* **Goal of the exercise**
Your answer must consist of exactly the lines below, starting with the line with "Click the grayed Вперед forward arrow" and going on through the line with "Given: Play the BBC Verify video thumbnail", and nothing else.

* **Supplied material**
┌──
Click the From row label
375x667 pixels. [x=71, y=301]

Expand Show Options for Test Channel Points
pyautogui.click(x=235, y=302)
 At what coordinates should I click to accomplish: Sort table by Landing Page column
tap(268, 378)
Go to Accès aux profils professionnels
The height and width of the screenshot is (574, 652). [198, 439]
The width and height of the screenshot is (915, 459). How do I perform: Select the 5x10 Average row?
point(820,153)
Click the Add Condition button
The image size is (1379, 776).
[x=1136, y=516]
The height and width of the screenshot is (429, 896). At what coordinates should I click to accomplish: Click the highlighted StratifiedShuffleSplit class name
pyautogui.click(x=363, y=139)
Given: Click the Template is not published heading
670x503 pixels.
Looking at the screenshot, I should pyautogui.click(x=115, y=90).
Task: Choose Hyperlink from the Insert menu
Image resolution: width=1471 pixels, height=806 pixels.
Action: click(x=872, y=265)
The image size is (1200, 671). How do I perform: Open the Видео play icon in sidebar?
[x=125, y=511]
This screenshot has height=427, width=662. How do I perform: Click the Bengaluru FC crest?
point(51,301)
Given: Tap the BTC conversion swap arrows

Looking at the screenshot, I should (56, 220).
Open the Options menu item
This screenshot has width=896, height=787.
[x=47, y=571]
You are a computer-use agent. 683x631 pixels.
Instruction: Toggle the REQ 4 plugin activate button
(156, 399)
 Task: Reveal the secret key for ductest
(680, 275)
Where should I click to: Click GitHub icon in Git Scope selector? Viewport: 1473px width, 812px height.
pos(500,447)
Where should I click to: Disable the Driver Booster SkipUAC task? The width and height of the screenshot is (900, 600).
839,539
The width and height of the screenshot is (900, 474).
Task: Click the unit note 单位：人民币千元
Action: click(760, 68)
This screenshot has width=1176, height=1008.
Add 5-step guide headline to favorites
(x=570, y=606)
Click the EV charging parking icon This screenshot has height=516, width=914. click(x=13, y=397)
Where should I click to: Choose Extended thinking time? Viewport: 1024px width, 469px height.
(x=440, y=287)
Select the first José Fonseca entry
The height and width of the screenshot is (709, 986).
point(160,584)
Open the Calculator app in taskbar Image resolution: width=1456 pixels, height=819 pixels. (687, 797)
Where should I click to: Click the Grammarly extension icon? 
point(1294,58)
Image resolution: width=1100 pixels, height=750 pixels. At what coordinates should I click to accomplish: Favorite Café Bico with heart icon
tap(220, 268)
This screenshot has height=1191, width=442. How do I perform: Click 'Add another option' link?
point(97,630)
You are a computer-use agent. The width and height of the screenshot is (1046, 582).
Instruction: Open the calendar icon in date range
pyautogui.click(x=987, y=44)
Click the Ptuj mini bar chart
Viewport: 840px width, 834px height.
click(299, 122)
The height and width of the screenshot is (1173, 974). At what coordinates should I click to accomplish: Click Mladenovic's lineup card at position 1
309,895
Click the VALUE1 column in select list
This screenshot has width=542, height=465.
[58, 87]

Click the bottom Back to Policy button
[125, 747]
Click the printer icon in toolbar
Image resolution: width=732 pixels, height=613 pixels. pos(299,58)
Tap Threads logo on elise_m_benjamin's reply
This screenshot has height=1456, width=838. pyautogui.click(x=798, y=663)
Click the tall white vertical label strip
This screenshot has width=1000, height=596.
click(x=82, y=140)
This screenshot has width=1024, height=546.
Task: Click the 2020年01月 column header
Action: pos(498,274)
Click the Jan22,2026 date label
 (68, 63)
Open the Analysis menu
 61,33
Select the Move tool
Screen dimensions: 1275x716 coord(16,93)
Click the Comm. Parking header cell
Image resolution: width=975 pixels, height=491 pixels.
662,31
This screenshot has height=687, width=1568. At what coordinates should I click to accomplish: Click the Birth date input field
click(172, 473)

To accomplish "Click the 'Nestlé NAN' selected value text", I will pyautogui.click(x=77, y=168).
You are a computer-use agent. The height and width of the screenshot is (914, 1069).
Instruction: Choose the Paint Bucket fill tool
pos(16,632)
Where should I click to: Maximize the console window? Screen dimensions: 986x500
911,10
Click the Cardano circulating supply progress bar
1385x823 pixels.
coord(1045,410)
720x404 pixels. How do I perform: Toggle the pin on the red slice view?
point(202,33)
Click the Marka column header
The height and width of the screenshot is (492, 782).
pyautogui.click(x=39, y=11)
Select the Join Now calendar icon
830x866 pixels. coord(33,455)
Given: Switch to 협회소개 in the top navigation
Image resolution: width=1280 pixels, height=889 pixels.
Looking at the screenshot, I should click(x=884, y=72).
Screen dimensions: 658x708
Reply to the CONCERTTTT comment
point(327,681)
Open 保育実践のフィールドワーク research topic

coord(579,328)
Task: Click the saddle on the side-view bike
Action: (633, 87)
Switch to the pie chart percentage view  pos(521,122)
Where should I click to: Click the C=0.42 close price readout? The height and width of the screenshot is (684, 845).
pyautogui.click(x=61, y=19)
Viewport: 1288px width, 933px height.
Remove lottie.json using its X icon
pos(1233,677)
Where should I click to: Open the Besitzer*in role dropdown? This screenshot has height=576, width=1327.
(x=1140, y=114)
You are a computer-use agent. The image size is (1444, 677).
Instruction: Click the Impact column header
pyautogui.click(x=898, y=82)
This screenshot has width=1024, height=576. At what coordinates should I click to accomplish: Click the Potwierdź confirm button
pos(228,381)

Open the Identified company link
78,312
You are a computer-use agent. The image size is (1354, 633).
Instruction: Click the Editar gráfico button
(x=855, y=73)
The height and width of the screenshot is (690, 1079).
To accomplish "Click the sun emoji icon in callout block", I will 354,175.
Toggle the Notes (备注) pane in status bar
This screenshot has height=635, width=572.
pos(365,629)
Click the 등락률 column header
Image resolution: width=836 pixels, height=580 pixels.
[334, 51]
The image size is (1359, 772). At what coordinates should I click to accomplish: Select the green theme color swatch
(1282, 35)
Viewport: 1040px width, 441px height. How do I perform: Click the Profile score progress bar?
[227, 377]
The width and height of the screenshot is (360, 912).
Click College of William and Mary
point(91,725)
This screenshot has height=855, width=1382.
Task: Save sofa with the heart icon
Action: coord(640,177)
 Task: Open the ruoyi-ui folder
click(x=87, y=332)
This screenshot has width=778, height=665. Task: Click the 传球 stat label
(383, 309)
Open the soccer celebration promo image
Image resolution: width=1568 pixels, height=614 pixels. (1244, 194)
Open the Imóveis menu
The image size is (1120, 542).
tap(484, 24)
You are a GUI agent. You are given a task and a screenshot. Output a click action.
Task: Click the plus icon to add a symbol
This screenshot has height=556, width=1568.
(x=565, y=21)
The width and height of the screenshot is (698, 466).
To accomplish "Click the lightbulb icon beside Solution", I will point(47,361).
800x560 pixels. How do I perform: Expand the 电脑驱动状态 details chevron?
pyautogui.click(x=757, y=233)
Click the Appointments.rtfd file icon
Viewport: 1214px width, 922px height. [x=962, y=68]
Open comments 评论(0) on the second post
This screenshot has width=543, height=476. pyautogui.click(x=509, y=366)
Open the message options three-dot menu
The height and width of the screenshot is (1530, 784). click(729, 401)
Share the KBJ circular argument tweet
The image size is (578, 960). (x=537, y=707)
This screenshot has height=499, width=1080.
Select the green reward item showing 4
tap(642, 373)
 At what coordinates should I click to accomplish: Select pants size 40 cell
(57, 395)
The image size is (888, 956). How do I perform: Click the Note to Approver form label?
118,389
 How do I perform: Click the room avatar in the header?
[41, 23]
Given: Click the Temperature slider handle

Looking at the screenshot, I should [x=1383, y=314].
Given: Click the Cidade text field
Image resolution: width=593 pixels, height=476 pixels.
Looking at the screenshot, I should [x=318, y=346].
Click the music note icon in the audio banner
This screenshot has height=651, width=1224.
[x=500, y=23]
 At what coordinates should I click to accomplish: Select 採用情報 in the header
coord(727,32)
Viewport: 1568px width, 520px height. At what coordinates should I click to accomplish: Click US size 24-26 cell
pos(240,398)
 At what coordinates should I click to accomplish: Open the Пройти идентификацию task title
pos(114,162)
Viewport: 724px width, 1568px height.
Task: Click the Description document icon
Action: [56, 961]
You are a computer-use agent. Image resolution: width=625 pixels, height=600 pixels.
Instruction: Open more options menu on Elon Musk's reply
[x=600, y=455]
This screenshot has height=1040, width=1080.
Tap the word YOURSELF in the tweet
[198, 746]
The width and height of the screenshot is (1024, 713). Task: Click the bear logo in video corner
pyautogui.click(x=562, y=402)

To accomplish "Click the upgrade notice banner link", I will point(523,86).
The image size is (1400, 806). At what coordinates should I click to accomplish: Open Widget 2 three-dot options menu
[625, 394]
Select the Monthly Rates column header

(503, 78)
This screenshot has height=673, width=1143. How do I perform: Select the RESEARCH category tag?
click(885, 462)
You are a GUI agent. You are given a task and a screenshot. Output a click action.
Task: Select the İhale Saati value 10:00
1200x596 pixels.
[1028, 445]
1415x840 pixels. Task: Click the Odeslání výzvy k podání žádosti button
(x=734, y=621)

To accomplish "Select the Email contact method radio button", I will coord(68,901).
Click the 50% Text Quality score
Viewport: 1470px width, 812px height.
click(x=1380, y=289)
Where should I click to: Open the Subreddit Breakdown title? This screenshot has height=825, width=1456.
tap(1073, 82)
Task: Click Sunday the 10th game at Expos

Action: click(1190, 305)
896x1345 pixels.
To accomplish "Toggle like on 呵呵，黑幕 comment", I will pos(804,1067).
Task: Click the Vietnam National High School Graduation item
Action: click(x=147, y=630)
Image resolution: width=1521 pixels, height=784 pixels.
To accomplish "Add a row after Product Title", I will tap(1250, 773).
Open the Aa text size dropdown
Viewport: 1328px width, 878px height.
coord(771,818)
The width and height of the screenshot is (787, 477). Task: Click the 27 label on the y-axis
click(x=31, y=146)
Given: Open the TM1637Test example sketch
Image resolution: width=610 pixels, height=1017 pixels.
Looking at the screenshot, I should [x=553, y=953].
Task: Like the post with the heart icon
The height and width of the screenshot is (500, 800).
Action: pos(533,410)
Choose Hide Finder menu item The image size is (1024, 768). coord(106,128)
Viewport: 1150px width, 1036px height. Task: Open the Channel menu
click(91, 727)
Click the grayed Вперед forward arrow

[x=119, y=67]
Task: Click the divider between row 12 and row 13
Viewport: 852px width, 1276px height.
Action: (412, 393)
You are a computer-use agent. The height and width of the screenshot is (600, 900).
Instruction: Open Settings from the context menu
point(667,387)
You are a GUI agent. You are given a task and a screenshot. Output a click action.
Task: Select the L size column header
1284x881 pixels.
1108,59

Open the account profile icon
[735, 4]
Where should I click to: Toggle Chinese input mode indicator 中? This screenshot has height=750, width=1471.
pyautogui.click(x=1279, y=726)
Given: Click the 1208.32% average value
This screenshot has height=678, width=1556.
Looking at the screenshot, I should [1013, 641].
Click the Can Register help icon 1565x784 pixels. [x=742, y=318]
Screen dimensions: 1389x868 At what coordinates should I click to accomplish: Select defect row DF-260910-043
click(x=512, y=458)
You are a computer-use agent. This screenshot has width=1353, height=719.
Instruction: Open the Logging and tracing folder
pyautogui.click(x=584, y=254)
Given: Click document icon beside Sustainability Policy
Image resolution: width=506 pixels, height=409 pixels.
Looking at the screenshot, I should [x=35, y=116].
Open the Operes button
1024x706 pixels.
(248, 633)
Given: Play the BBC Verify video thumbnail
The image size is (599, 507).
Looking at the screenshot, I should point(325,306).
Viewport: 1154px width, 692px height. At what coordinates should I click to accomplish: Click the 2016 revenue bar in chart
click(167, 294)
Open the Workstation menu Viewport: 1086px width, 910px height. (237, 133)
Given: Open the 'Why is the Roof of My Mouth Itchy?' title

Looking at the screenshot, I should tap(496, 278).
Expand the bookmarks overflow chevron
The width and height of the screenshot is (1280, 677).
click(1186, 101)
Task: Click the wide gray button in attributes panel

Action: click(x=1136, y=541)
└──
* **Result for this task**
Click the grayed Вперед forward arrow

[x=119, y=67]
Task: Click the divider between row 12 and row 13
Viewport: 852px width, 1276px height.
Action: (412, 393)
You are a computer-use agent. The height and width of the screenshot is (600, 900).
Instruction: Open Settings from the context menu
point(667,387)
You are a GUI agent. You are given a task and a screenshot. Output a click action.
Task: Select the L size column header
1284x881 pixels.
1108,59

Open the account profile icon
[735, 4]
Where should I click to: Toggle Chinese input mode indicator 中? This screenshot has height=750, width=1471.
pyautogui.click(x=1279, y=726)
Given: Click the 1208.32% average value
This screenshot has height=678, width=1556.
Looking at the screenshot, I should [1013, 641].
Click the Can Register help icon 1565x784 pixels. [x=742, y=318]
Screen dimensions: 1389x868 At what coordinates should I click to accomplish: Select defect row DF-260910-043
click(x=512, y=458)
You are a computer-use agent. This screenshot has width=1353, height=719.
Instruction: Open the Logging and tracing folder
pyautogui.click(x=584, y=254)
Given: Click document icon beside Sustainability Policy
Image resolution: width=506 pixels, height=409 pixels.
Looking at the screenshot, I should [x=35, y=116].
Open the Operes button
1024x706 pixels.
(248, 633)
Given: Play the BBC Verify video thumbnail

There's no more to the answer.